Joy in Suffering

 

 

Shortly after being diagnosed with Crohn’s Disease in 2013, I was told by a GI specialist in Brazil that I would need surgery. Though I was already in a lot of pain, the thought of surgery (even more pain!) seemed unbearable. I decided to get a second opinion, then a third. It was settled. I had to go under the knife. I dreaded the thought, but finally submitted. 

The whole ordeal has been by far the most painful, uncomfortable and inconvenient experience of my life. The surgery, recovery process and then finally the ileostomy reversal (a second surgery) lasted five months. It was terrible! I hope I never have to face anything like that again. Looking back it’s hard to believe that I endured. I thank God I did. Life has been so good ever since. 

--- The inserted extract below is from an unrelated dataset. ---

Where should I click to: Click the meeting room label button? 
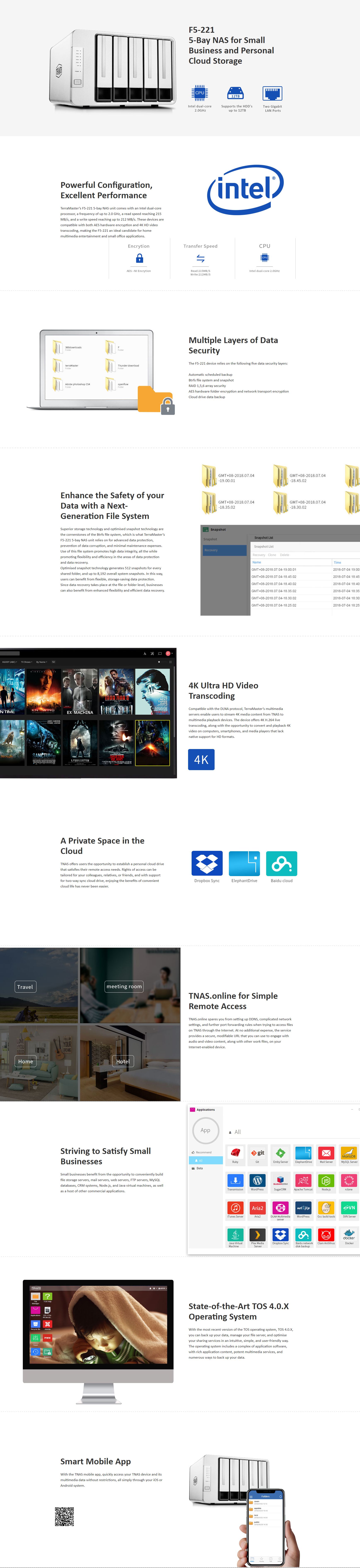(124, 986)
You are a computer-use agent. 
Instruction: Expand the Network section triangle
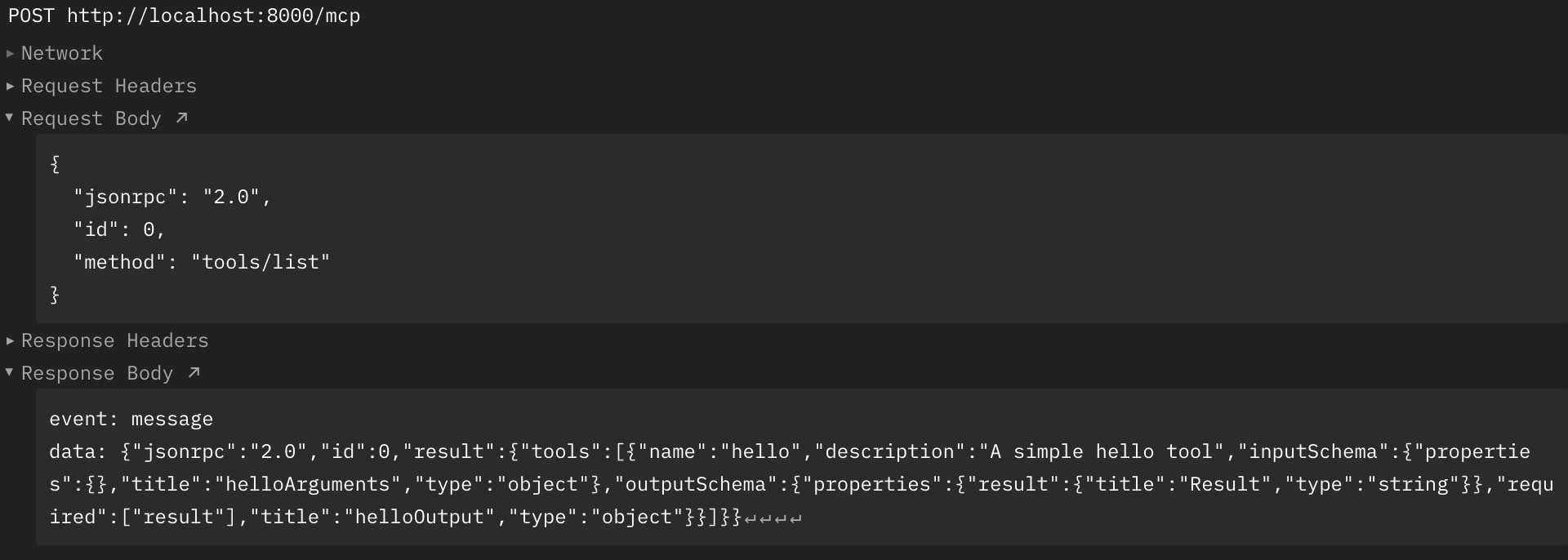click(10, 54)
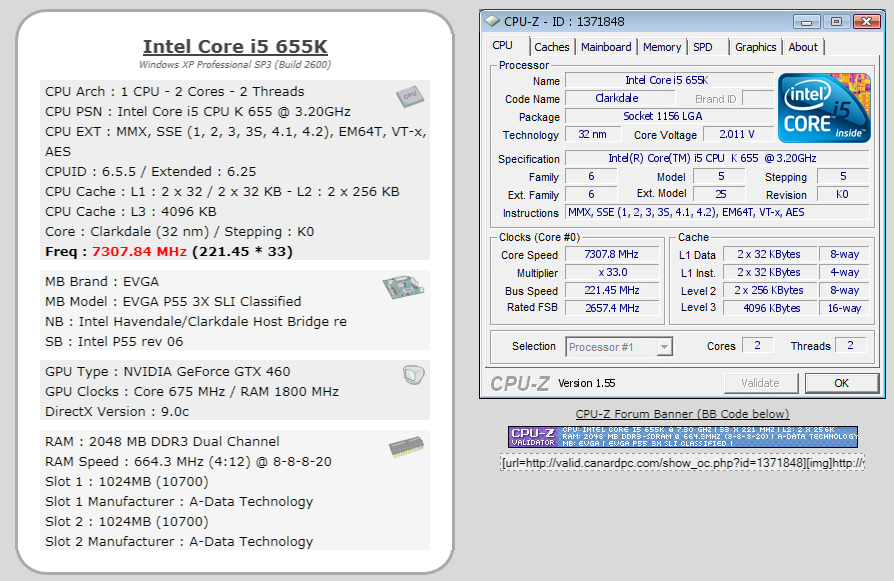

So how did I survive? I can summarize it in one word—HOPE. What is hope? Simply put, it is the conviction that something will happen in the future. So what was I hoping for as I endured the pain and suffering of surgery? A better quality, pain-free life. Being able to eat and digest my food. 

But for that kind of conviction to exist, there has to be some kind of basis. If I hope that the sun will rise tomorrow, that certainty does not come from knowledge of the future. I can’t predict the future. My certainty comes from the fact that every morning until now the sun has risen. My hope in a good outcome after surgery was based on the good track-record of my surgeon and the reputation of the hospital for which she worked.

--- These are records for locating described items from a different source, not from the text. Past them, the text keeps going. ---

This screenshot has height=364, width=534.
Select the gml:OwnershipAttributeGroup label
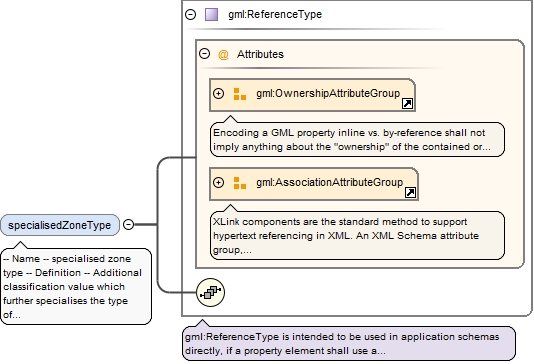[328, 93]
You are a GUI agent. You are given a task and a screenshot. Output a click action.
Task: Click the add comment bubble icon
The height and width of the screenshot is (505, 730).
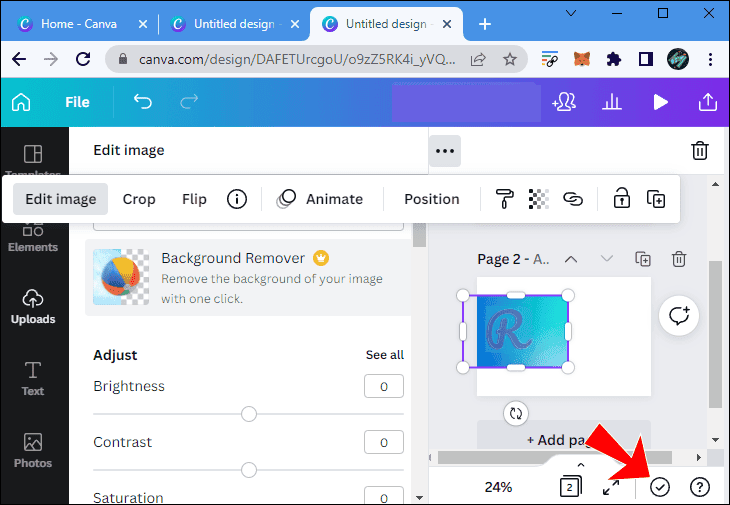(680, 316)
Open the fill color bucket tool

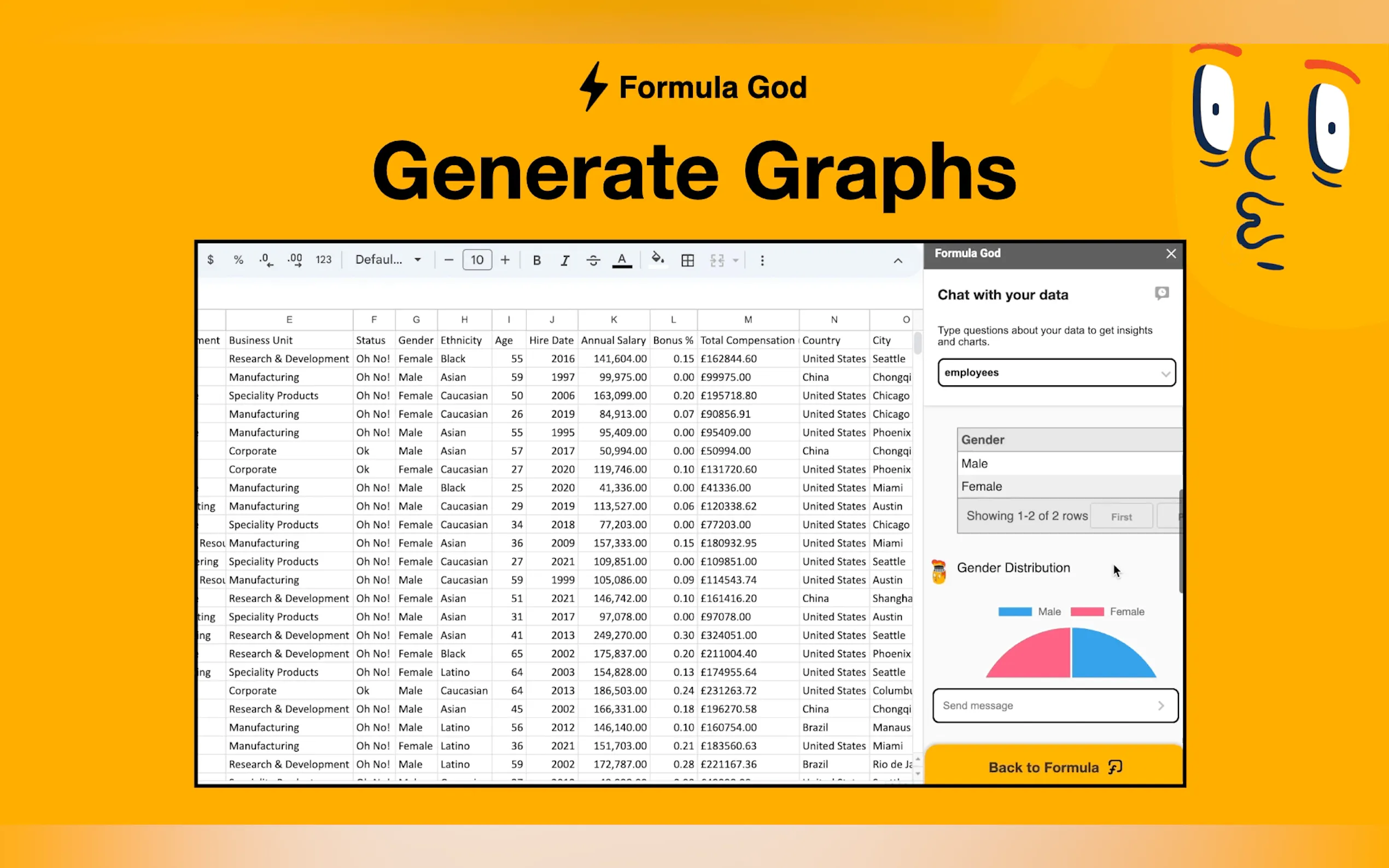pos(657,259)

In his first epistle, Peter explains the Christian’s hope in a similar vein:

In this you rejoice, though now for a little while, if necessary, you have been grieved by various trials… (1 Peter 1:6).

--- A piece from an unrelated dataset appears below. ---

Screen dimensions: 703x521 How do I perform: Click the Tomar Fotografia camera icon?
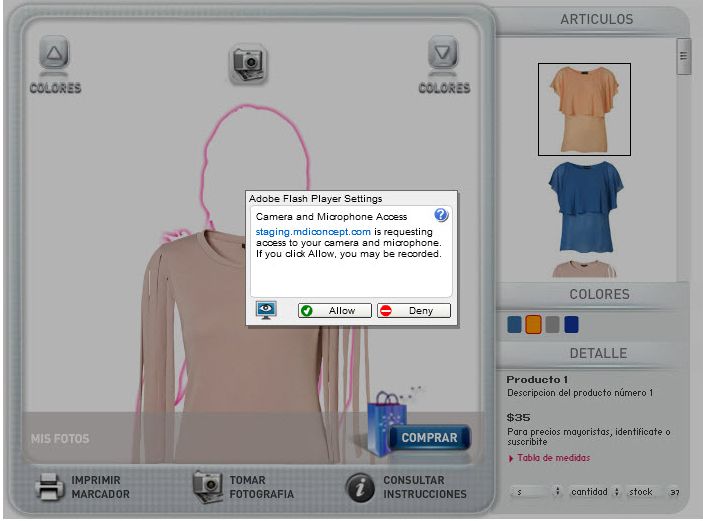[208, 487]
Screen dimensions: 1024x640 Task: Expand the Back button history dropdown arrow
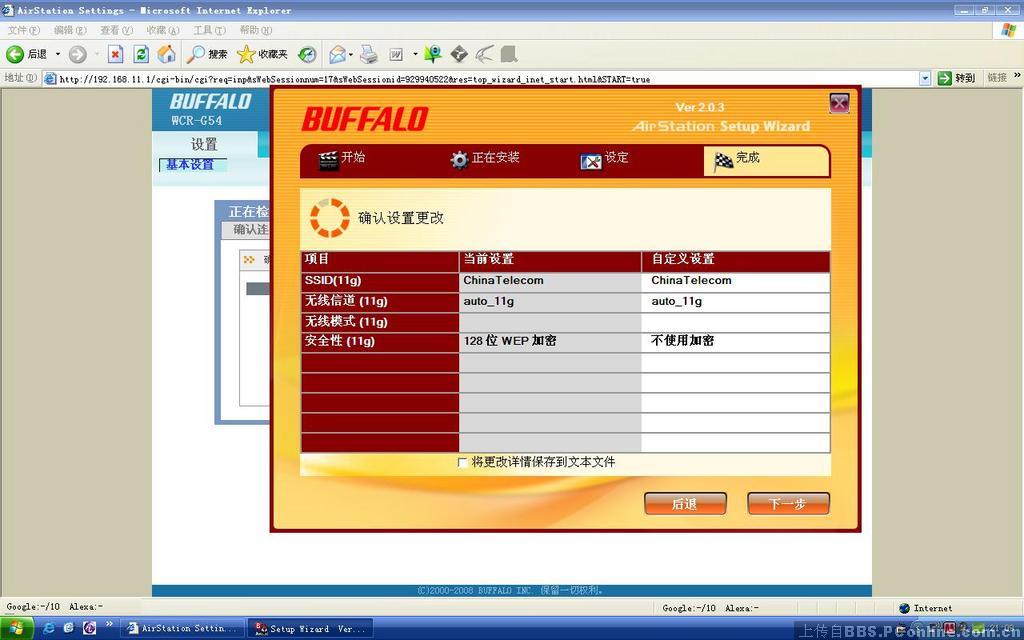(x=58, y=54)
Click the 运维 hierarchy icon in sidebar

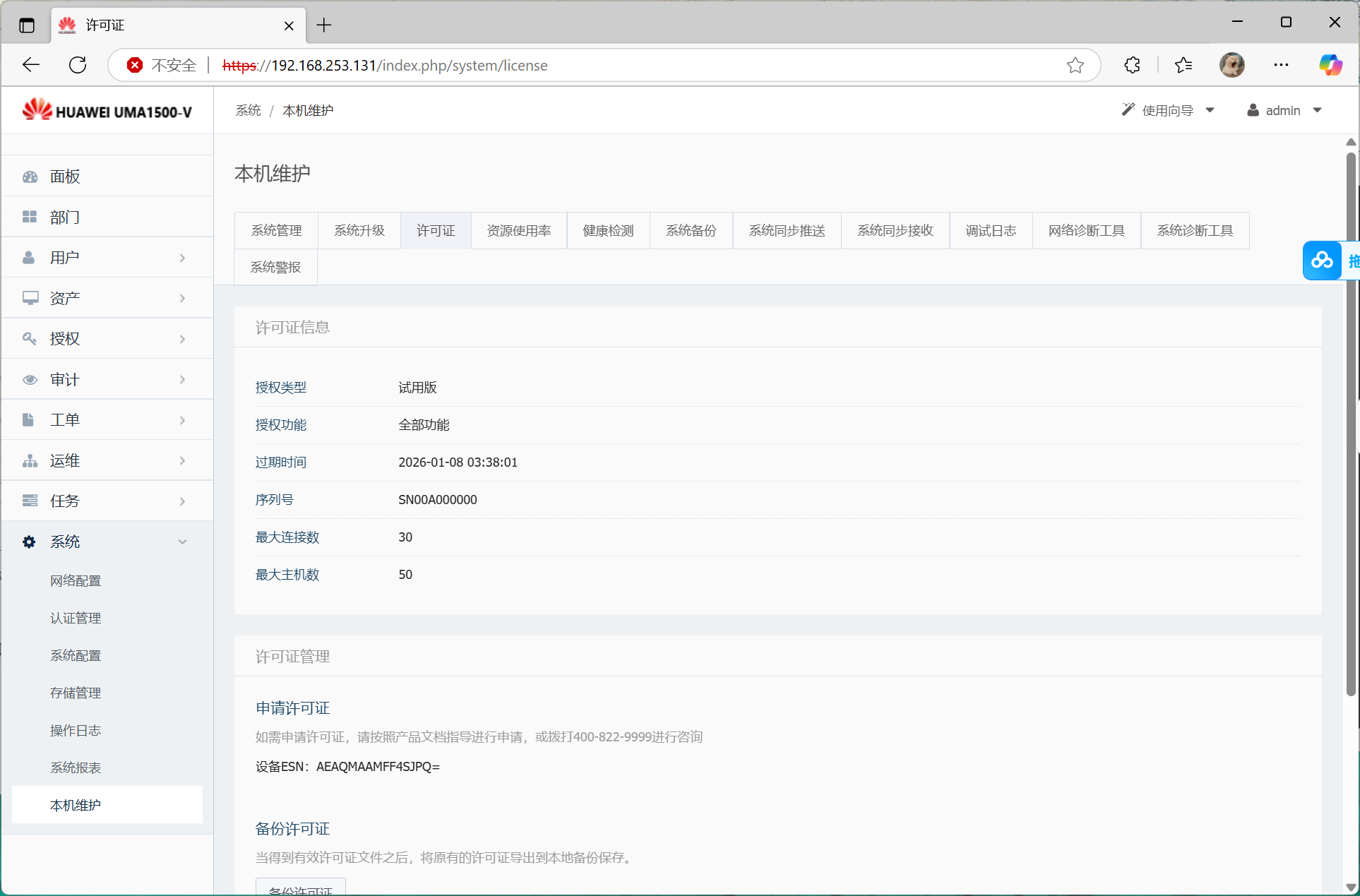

Peter is saying that Christians can “rejoice” in spite of “various trials” they may be facing. But how? This statement seems incomplete. It doesn’t explain the basis of the rejoicing. You have to read the previous verses to understand what the phrase “in this” is referring to. The “this,” according Peter, is what enables Christians to rejoice in suffering. In verse 3, Peter began by saying that God,

…according to his great mercy…caused us to be born again to a living hope through the resurrection of Jesus Christ from the dead…

This “living hope” in a future “inheritance that is imperishable” is what brings joy in the midst of suffering. But on what basis does this conviction of a future “inheritance” rest? For Peter, it was “the resurrection  of Jesus Christ from dead.”

As one of my favorite hymns states, “Because He lives, I can face tomorrow.” 

I love Ellen White’s summary of this idea: 

God never leads His children otherwise than they would choose to be led, if they could see the end from the beginning, and discern the glory of the purpose which they are fulfilling as co-workers with Him.—The Desire of Ages, p. 224

If I could have seen “the end [my 2021 pain-free life) from the beginning [my 2013 debilitating life],” I would have never resisted the knife in 2014. My five months of suffering would have seemed so insignificant compared to the quality life that I have lived since then. Now, in the context of eternity and the present temporal life, I’m thankful for the hope of something better that enables us to rejoice in midst of our current suffering.